The members of the City Council may not know or care about all the details, but they’re smart enough to know when they have political jeopardy, and right now, they don’t feel they have any.
They think it’s time to cut a deal on the City’s biggest financial scandal in decades, and get right back to ribbon cuttings, bike lanes that limit handicap parking, and standing by idly as unhoused neighbors get the bum’s rush from the police with no real plan to deal with homelessness.
A “deal” that resolves the lawsuits, “fixes” the building, and claims a pound of flesh from the big bad business guys seems like a “good” solution to the smoldering scandal.
And getting this off their backs also saves their friends Todd Gloria and Mara Elliott, making the eight Democrats on the Council look smart and effective. (Chris Cate said last year the situation “friggin’ sucks” but hasn’t done a friggin’ thing to deal with it either, so he’ll just go along.)
The City Council -at least the majority bloc- wants a settlement, too.
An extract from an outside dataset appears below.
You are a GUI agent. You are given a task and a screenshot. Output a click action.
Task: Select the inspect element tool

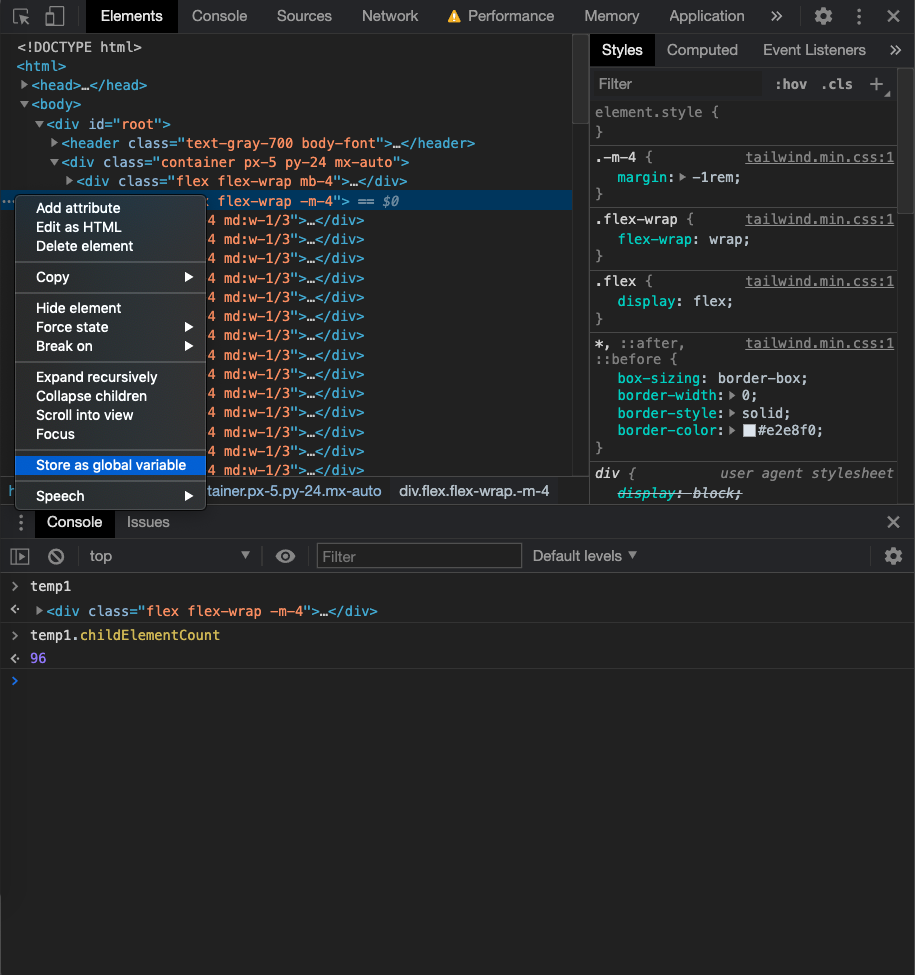20,16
The outliers like Moreno and Montgomery Steppe have no incentive to fight the status quo when a backroom deal has already been cut.
BUT WHAT ABOUT THE TAXPAYER
The public seems tired of yet another downtown political scandal that’s difficult to follow and convoluted with dueling accusations and finger-pointing. It feels to the public like it’s time for a resolution.
But, what the public doesn’t yet understand -and it may take years for the realization to settle in- is that a settlement sold to them as the best case scenario for the taxpayers will actually be a very costly one in the long run.
It will purport to end the lawsuits, save money on legal fees, and get the City staff back into a better building after repairs are made.
All of the parties will get together and sing Kumbaya and say everything is great, and fulfill the purpose of the cover-up: Everyone escapes blame and punishment.
But, over the next twenty years, and beyond, the taxpayers the City of San Diego will be paying incrementally for expensive maintenance, repairs, and upgrades to the building that will make it the most costly office tower in the City, by far.
Union boss Michael Zucchet was right -and prophetic- last year when he called 101 Ash “the Taj Mahal of City-Owned Buildings” in an opinion piece in the San Diego Union-Tribune.
But, as it turns out, it’s not a jewel like the one in India; it’s more like the one in Atlantic City. Expensive. Run down. And probably better torn down.
The public should be suspicious of a settlement concocted by the very people that got us into this mess, and with personal and financial motives to strike a deal.
Elliott, as the circus ringleader, is working hard to draw our attention to the juggling act she wants us to see, and obscure her own fault in having allowed this mess to have happened in the first place.
The better solution for taxpayers would be to discard the whole transaction and get our money back. The deal is corrupt at its core and should be voided. Period.
Anything short of that is a classic cover-up.
The US Attorneys office, FBI, and/or the County Grand Jury should be (and may already be) investigating this mess to make sure any final resolution is just, fair, and honest.
San Diego’s taxpayers deserve no less.